Regarding furniture as an object in a living space, this is also really important to me. I believe in a healing energy through art or objects that provoke a better well-being.
Art in general has the character of being special and fragile, something that you would not actually touch. But here you are transferring art into the interior area and turning something that we know as “inviolable” into a piece of furniture. Something rather fragile becomes something that suddenly even gives us support. Why did you explicitly choose cardboard boxes here?
My whole practice is aimed at the need to touch art. Without interaction, my artworks are not finished. Due to countless impressions and stimuli that our nervous system has to process in today’s society, our mind often relies on experiences in order to orientate our actions towards familiar situations or familiar materials. Cardboard as a material is programmed as a fragile medium in our subconscious – an experience is already pre-programed even without a physical event. This is also the importance of staying true to the material in its raw aesthetic. As soon as a spectator touch or sit on the cardboard object, they will recognize the illusion that their subliminal self has created and find themselves in the unknown. The idea of an object that we once carried, but now also can carry us really interested me to analyze. For this, a physical space and spectators are necessary. I must see the first and honest reaction of visitors as soon as they approach a physical connection with the artworks or in this case with the design objects. I think this first touch, this first reaction, creates a sort of energy or aura that is emitted through the interaction. This interaction enables us to overcome cognitive boundaries and become present. We begin to understand how much our organism is automated.
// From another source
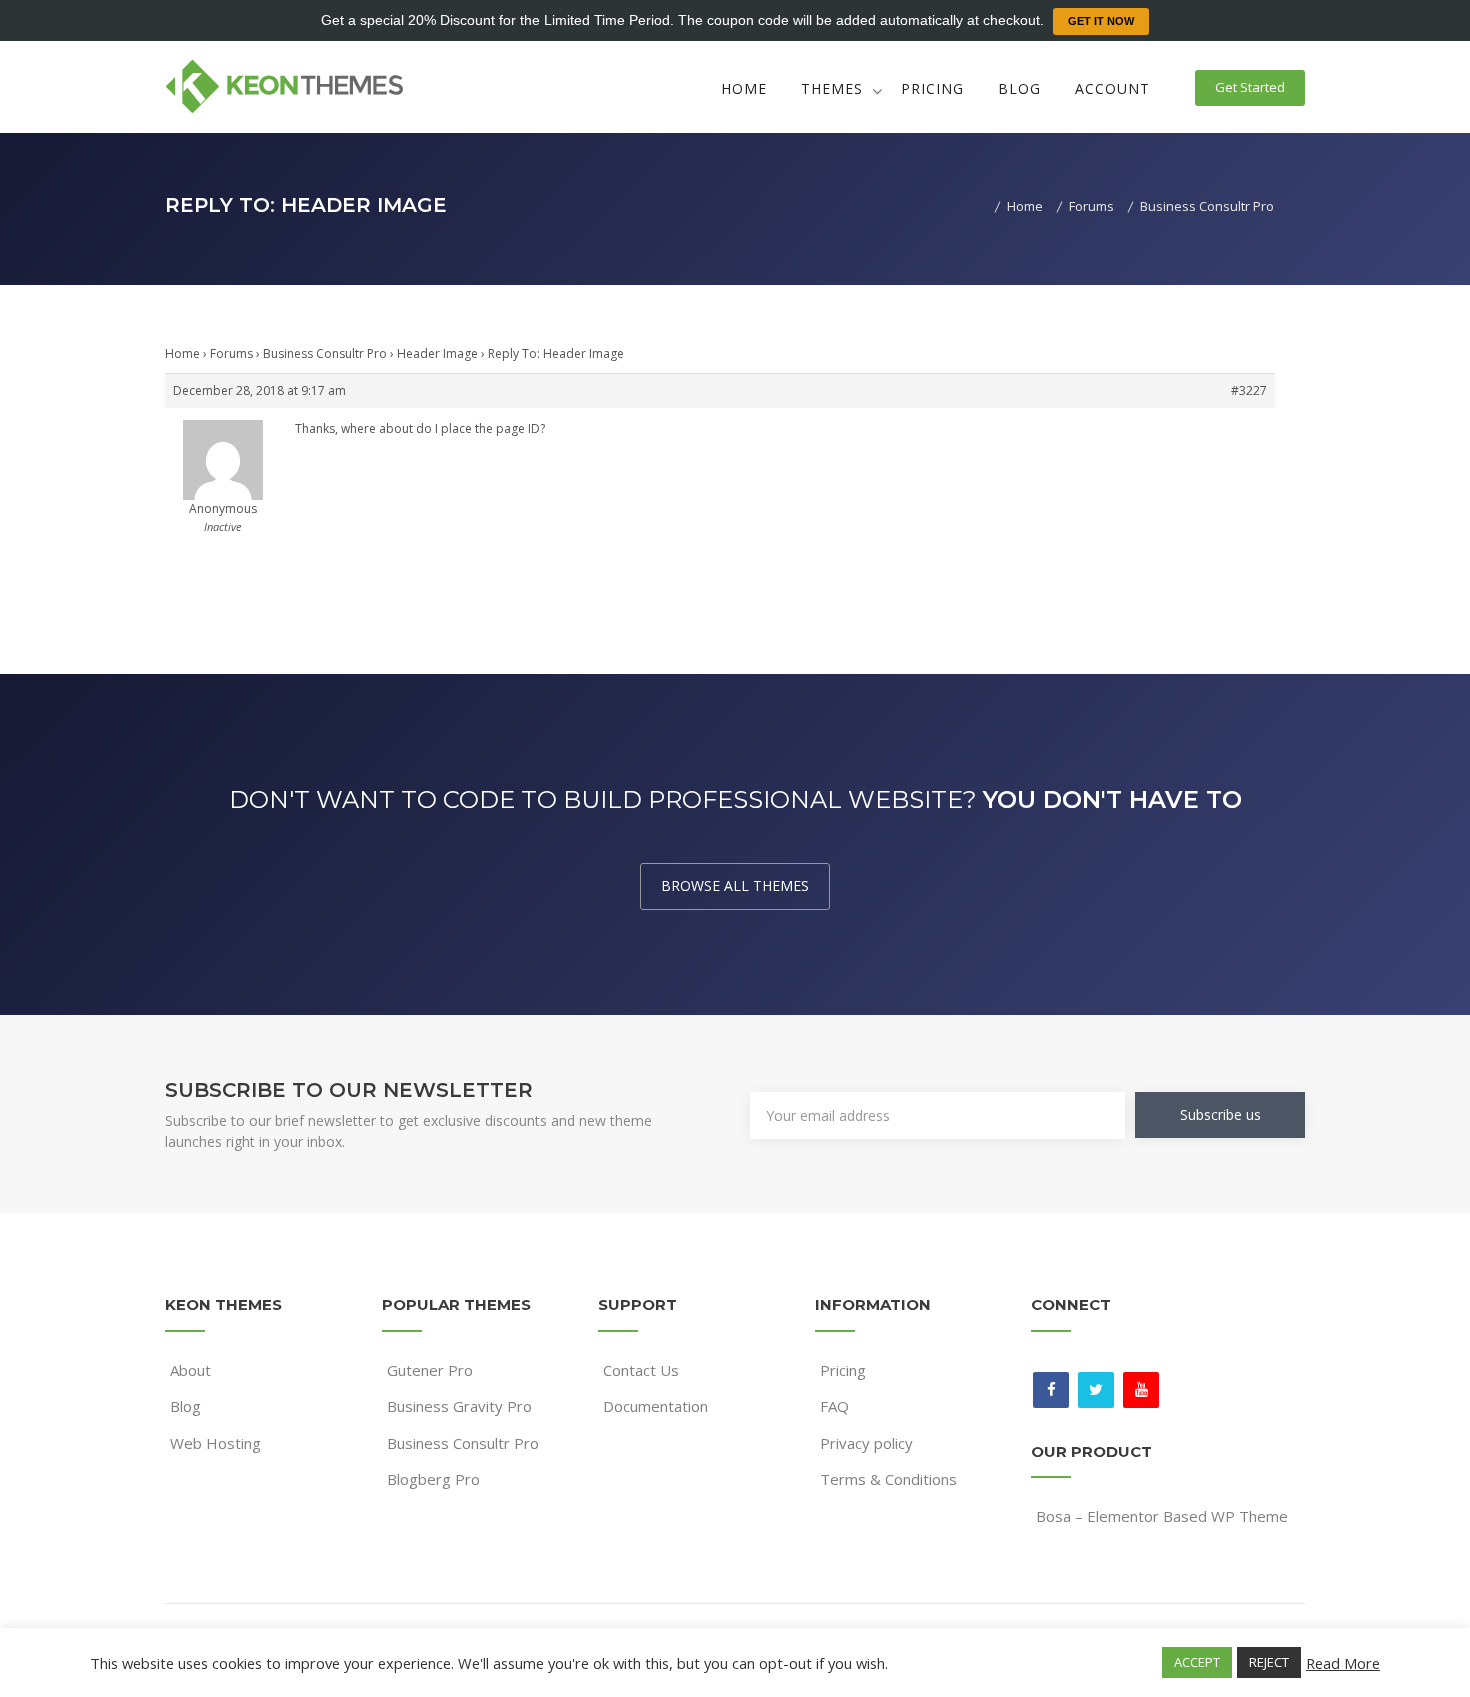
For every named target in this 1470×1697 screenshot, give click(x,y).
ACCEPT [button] (1197, 1662)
Where exactly does your connection to cardboard boxes come from?
My work always arises from one and the same starting point. It arises from a medium that plays a crucial role in each of my works. I’m referring to epoxy resin. This starting point I consider also as parameters from which I never break out. However, between these parameters, anything can occur. These principles help me to stay myself. I perceive epoxy resin as water – and thus ideas arise from the combination of that medium with other materials where water could also have an important influence. The idea to work with cardboard came during the pandemic. There was less need to be „everywhere“ and more need to be here and now. Through my own inner reflection I remembered my youth in Ukraine and how I used to play with cardboard boxes – that’s where the idea came from.
You also have a fashion context in your work, with “Step in Art” you present shoes that virtually carry a part of your art with them. To what extent is it interesting for you to connect art to fashion?
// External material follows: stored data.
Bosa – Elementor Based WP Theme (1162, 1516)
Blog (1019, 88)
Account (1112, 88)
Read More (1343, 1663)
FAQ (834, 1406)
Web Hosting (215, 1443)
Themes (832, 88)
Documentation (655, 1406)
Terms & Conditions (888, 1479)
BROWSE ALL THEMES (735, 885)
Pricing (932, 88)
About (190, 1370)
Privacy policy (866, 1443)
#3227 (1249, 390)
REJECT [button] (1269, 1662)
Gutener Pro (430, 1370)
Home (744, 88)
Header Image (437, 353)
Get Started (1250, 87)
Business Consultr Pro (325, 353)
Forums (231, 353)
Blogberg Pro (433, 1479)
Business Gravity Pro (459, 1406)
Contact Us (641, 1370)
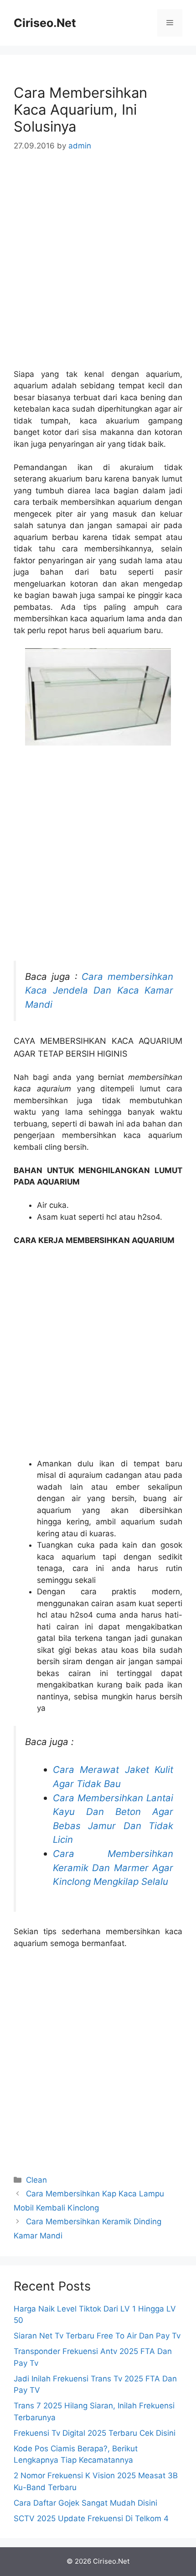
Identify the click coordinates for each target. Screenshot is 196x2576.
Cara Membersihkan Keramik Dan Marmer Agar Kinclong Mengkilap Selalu (113, 1867)
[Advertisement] (98, 267)
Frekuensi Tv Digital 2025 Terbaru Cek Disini (94, 2433)
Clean (36, 2180)
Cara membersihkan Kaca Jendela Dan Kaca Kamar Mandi (99, 990)
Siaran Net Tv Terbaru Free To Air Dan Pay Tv (97, 2335)
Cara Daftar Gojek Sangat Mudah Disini (85, 2502)
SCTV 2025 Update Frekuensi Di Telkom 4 (91, 2518)
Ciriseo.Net (45, 23)
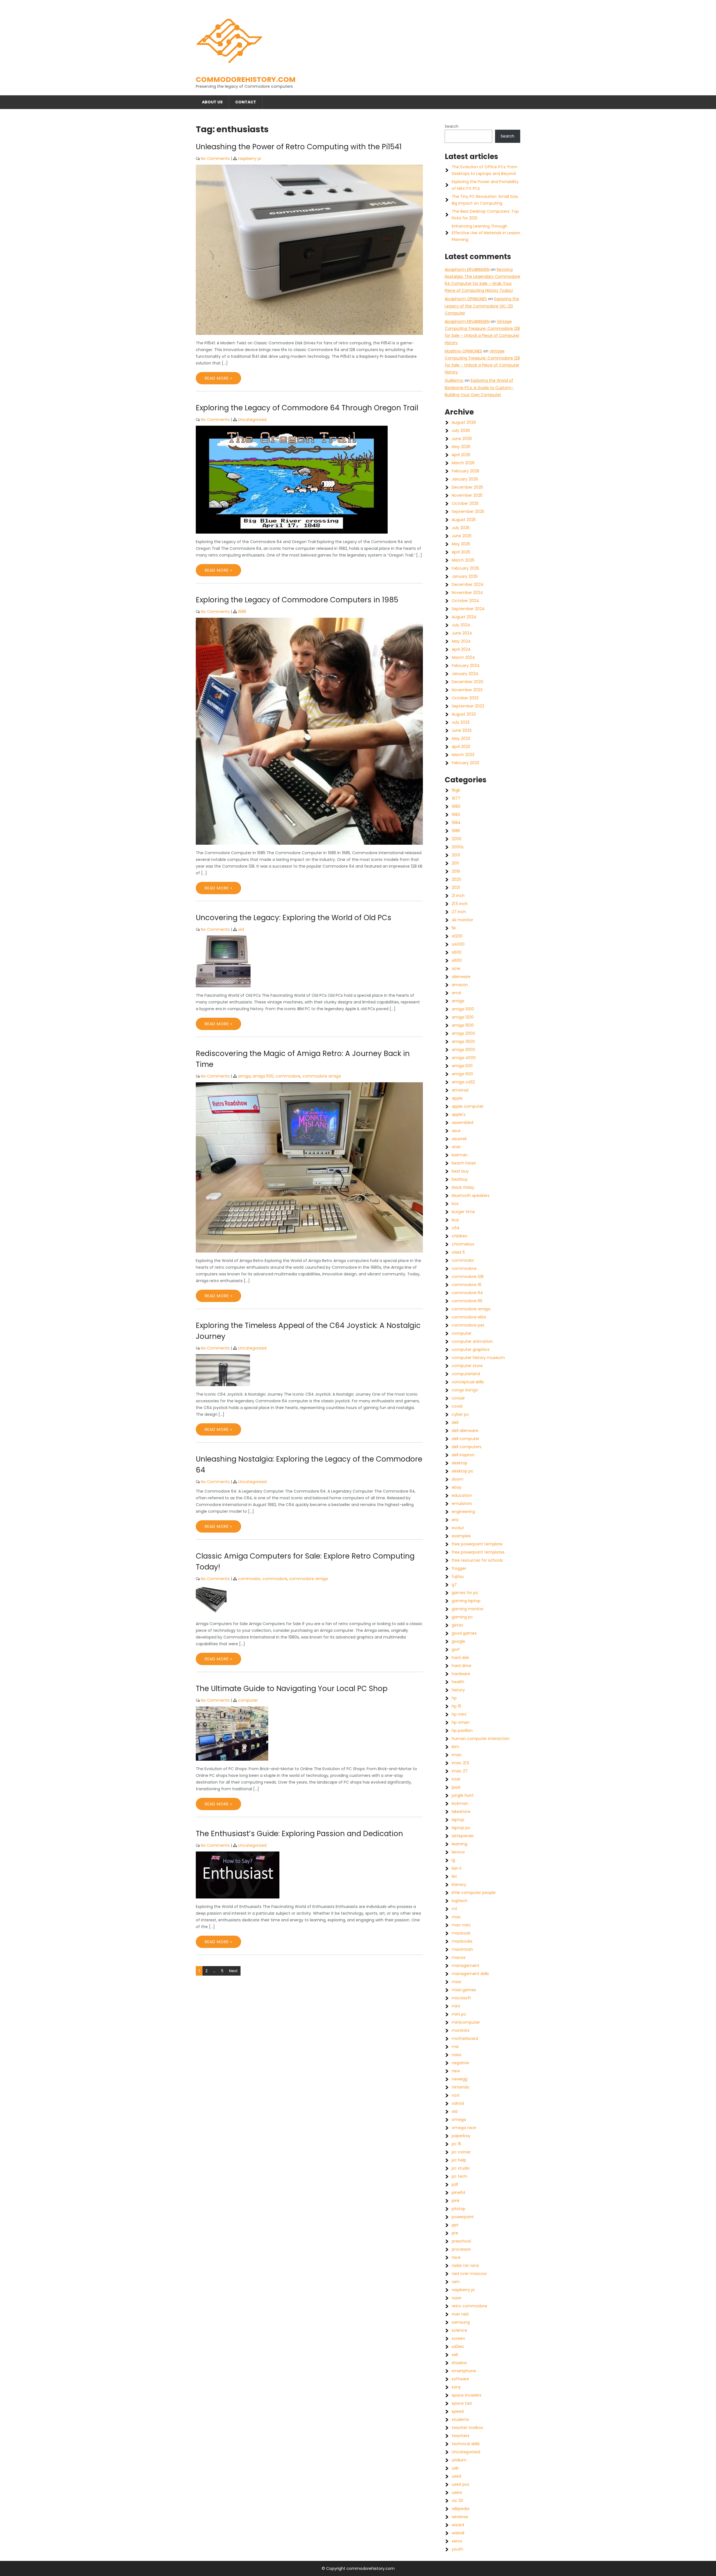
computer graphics (470, 1349)
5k (454, 928)
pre (455, 2233)
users (457, 2492)
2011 (455, 863)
I see my clothing as a continuation of my artworks. It is not a fashion line, but works of art that are created from works of art. Since I started my work, one of the goals was to build a bridge between the art and the fashion world. There are a lot of young fashion driven individuals who would be interested in the art itself. It’s really important to me to make the accessibility easier and reasonable. I believe through the clothes, which are connected to art and also have a deeper meaning, a door can be opened into the new nothingness. And from nothingness emerge enormous possibilities.
NFTs and digital art is becoming increasingly important in the art scene. What do you think about this direction and what does that mean to you as an artist?
I believe it’s a new way of art and a new way of selling art. I think it is a small step to a bigger future. There is no stop for digitalization. I believe in crypto technology. Nevertheless, whenever a trend comes, there will always be a movement against it. I’m not against it, but my work need a physical interaction. But I also think creatives should be able to adapt to a certain reality. With the new way there are new possibilities to create new ideas.